In “Bowling Alone”, Robert Putnam talks about two kinds of social capital. Bonding social capital is associated with strong ties, where individuals will provide emotional support, scarce resources, etc. Bridging social capital is associated with weak ties, where individuals will provide you with diverse perspectives and novel world views and increase opportunities. SNSs allow us to easily maintain a larger network of ties, and we can assume that these are mainly weak ties. (Mark Granovetter‘s work “The Strength of Weak Ties” describes how you can expand your network through these so-called weak ties, leading to greater social and career mobility.)

Nicole has carried out a series of surveys and interviews: the fifth annual Facebook survey was carried out this year. (Her 2007 work looked at the relationship between social capital and Facebook use, which significantly predicted bonding social capital.) In terms of communications practices, Nicole examined if people are using Facebook to maintain existing relationships, to meet new people, or for something in between. There was some evidence that meeting new people is less common, and it is far more common use to maintain existing ties. She wanted to investigate this further: to look at practices in terms of whether some were more productive than others from a social capital perspective. A person will have different experiences when using a computer to read commercial spam than when they are using it to create YouTube videos, so there are certain desired outcomes of specific uses.

She developed a series of survey items to ask users to imagine different types of people and to describe how they’d interact with them online or offline. Three classes were used: a total stranger, someone from your residence hall, or a close friend. They were trying to get at the notion of a latent tie – one that is technically possible, but not yet socially activated – since online tools enable you to make a connection you wouldn’t otherwise make offline. Latent ties becomes more diluted when talking about the almost 500 million users on Facebook. There may be some other offline connection, but you’ve never activated it online (e.g. if you just recognise someone in passing).
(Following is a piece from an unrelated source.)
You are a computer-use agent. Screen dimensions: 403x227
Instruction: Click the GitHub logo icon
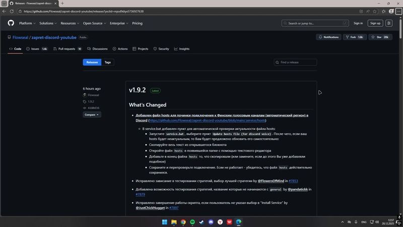pos(11,23)
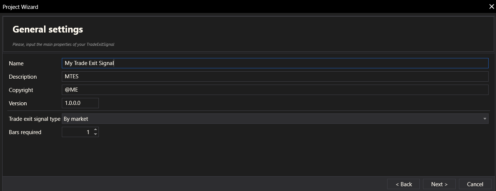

She and her co-authors conducted a factor analysis on these items, revealing three dimensions:

  • “Initiating” is where you use Facebook to connect with strangers;
  • “Maintaining” is where you have a close friend and they are also on Facebook, and you are likely to do various online activities with them;
  • “Social information seeking” is where people try to find out additional information about someone that they have some kind of offline connection with, e.g. trying to figure out something about someone, maybe to find common ground and lower the barriers to communication with that person.

A recent survey asked “how many total Facebook friends do you have at university or elsewhere”, and the median answer was 300. But when the question was “how many of your total friends on Facebook do you consider actual friends”, the median was 75 (a quarter of the total number). The research found that as predictors of bridging social capital, the total number of friends was not useful, but the actual number of friends was. For bonding social capital, there was a similar result. For latent ties, what’s important is not the ability to connect, but to connect with someone that has a relevant social context: finding something about them that you have the ability to talk about and share à la social objects.

User perceptions are important, but a lot of offline activity is hidden (for various reasons). Nicole talked about self-presentational goals in online dating, and how the eventual meeting or date will temper what you will present online. They took participants into the lab, weighed them, looked at their driver’s license to find out their age, in order to get ground truth on how people are misrepresenting themselves online. They found that 81% provided deceptive information (87% males, 75% females) of some sort. The majority of lies were only a 1% to 5% deviation from one’s actual self. But there were some whoppers: 3 inches in height, 35 pounds in weight, and 9 years in age!